> _Problem statement_
Reproduce each of the following records word for word.

> _Entries provided_
==========

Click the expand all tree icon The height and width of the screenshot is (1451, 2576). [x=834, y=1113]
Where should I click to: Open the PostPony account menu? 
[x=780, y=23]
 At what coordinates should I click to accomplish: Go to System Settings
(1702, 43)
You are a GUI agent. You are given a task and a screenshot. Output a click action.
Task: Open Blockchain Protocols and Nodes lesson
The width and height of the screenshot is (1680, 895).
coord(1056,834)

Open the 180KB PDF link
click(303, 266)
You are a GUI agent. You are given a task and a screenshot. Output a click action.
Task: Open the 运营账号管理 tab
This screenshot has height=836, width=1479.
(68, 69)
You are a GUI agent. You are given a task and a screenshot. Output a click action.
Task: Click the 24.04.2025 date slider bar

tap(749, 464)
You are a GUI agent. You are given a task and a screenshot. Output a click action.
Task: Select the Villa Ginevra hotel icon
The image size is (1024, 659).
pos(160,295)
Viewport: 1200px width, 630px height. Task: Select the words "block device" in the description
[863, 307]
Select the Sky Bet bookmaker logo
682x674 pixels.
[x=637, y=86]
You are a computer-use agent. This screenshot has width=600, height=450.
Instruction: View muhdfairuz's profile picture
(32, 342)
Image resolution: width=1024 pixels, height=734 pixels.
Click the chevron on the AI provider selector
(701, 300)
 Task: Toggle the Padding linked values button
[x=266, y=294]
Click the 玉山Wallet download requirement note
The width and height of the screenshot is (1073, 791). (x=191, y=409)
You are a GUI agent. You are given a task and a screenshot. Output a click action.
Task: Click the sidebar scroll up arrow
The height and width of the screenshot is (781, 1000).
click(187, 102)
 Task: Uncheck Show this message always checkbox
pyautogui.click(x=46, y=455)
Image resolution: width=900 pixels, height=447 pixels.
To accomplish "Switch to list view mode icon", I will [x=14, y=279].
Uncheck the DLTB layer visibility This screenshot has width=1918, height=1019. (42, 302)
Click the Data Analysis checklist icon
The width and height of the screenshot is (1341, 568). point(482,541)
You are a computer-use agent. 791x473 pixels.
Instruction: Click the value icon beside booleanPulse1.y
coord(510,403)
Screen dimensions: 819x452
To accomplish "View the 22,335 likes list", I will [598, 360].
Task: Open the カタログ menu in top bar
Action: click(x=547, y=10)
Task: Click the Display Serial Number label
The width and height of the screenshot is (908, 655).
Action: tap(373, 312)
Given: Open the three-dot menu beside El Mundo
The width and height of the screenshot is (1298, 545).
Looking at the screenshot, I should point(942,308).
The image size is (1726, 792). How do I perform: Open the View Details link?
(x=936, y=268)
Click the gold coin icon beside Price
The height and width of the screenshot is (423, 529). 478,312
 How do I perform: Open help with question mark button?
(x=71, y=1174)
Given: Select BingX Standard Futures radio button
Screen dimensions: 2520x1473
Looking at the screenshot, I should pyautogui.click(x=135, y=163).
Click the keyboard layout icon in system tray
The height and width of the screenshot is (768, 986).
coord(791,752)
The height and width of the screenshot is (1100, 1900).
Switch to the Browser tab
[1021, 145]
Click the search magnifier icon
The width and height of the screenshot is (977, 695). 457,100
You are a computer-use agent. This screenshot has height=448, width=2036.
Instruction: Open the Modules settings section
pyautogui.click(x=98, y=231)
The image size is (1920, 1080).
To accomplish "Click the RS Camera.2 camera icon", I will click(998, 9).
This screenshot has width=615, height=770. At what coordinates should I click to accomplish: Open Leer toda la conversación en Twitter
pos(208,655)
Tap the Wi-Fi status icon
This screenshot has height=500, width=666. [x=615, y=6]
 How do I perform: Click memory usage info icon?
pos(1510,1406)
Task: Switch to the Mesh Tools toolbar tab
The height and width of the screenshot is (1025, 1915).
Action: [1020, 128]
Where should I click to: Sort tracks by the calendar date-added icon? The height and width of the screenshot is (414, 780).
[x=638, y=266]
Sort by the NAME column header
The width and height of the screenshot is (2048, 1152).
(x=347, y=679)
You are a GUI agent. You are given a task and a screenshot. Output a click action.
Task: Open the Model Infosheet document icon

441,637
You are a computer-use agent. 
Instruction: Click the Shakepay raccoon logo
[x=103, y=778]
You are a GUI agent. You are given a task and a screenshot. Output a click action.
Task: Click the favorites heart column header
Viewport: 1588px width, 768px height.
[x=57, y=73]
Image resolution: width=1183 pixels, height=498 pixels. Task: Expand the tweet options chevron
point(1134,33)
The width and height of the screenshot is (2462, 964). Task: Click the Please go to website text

==========

> _Exercise answer_
Click the expand all tree icon The height and width of the screenshot is (1451, 2576). [x=834, y=1113]
Where should I click to: Open the PostPony account menu? 
[x=780, y=23]
 At what coordinates should I click to accomplish: Go to System Settings
(1702, 43)
You are a GUI agent. You are given a task and a screenshot. Output a click action.
Task: Open Blockchain Protocols and Nodes lesson
The width and height of the screenshot is (1680, 895).
coord(1056,834)

Open the 180KB PDF link
click(303, 266)
You are a GUI agent. You are given a task and a screenshot. Output a click action.
Task: Open the 运营账号管理 tab
This screenshot has height=836, width=1479.
(68, 69)
You are a GUI agent. You are given a task and a screenshot. Output a click action.
Task: Click the 24.04.2025 date slider bar

tap(749, 464)
You are a GUI agent. You are given a task and a screenshot. Output a click action.
Task: Select the Villa Ginevra hotel icon
The image size is (1024, 659).
pos(160,295)
Viewport: 1200px width, 630px height. Task: Select the words "block device" in the description
[863, 307]
Select the Sky Bet bookmaker logo
682x674 pixels.
[x=637, y=86]
You are a computer-use agent. This screenshot has width=600, height=450.
Instruction: View muhdfairuz's profile picture
(32, 342)
Image resolution: width=1024 pixels, height=734 pixels.
Click the chevron on the AI provider selector
(701, 300)
 Task: Toggle the Padding linked values button
[x=266, y=294]
Click the 玉山Wallet download requirement note
The width and height of the screenshot is (1073, 791). (x=191, y=409)
You are a GUI agent. You are given a task and a screenshot. Output a click action.
Task: Click the sidebar scroll up arrow
The height and width of the screenshot is (781, 1000).
click(187, 102)
 Task: Uncheck Show this message always checkbox
pyautogui.click(x=46, y=455)
Image resolution: width=900 pixels, height=447 pixels.
To accomplish "Switch to list view mode icon", I will [x=14, y=279].
Uncheck the DLTB layer visibility This screenshot has width=1918, height=1019. (42, 302)
Click the Data Analysis checklist icon
The width and height of the screenshot is (1341, 568). point(482,541)
You are a computer-use agent. 791x473 pixels.
Instruction: Click the value icon beside booleanPulse1.y
coord(510,403)
Screen dimensions: 819x452
To accomplish "View the 22,335 likes list", I will [598, 360].
Task: Open the カタログ menu in top bar
Action: click(x=547, y=10)
Task: Click the Display Serial Number label
The width and height of the screenshot is (908, 655).
Action: tap(373, 312)
Given: Open the three-dot menu beside El Mundo
The width and height of the screenshot is (1298, 545).
Looking at the screenshot, I should point(942,308).
The image size is (1726, 792). How do I perform: Open the View Details link?
(x=936, y=268)
Click the gold coin icon beside Price
The height and width of the screenshot is (423, 529). 478,312
 How do I perform: Open help with question mark button?
(x=71, y=1174)
Given: Select BingX Standard Futures radio button
Screen dimensions: 2520x1473
Looking at the screenshot, I should pyautogui.click(x=135, y=163).
Click the keyboard layout icon in system tray
The height and width of the screenshot is (768, 986).
coord(791,752)
The height and width of the screenshot is (1100, 1900).
Switch to the Browser tab
[1021, 145]
Click the search magnifier icon
The width and height of the screenshot is (977, 695). 457,100
You are a computer-use agent. This screenshot has height=448, width=2036.
Instruction: Open the Modules settings section
pyautogui.click(x=98, y=231)
The image size is (1920, 1080).
To accomplish "Click the RS Camera.2 camera icon", I will click(998, 9).
This screenshot has width=615, height=770. At what coordinates should I click to accomplish: Open Leer toda la conversación en Twitter
pos(208,655)
Tap the Wi-Fi status icon
This screenshot has height=500, width=666. [x=615, y=6]
 How do I perform: Click memory usage info icon?
pos(1510,1406)
Task: Switch to the Mesh Tools toolbar tab
The height and width of the screenshot is (1025, 1915).
Action: [1020, 128]
Where should I click to: Sort tracks by the calendar date-added icon? The height and width of the screenshot is (414, 780).
[x=638, y=266]
Sort by the NAME column header
The width and height of the screenshot is (2048, 1152).
(x=347, y=679)
You are a GUI agent. You are given a task and a screenshot. Output a click action.
Task: Open the Model Infosheet document icon

441,637
You are a computer-use agent. 
Instruction: Click the Shakepay raccoon logo
[x=103, y=778]
You are a GUI agent. You are given a task and a screenshot. Output a click action.
Task: Click the favorites heart column header
Viewport: 1588px width, 768px height.
[x=57, y=73]
Image resolution: width=1183 pixels, height=498 pixels. Task: Expand the tweet options chevron
point(1134,33)
The width and height of the screenshot is (2462, 964). Task: Click the Please go to website text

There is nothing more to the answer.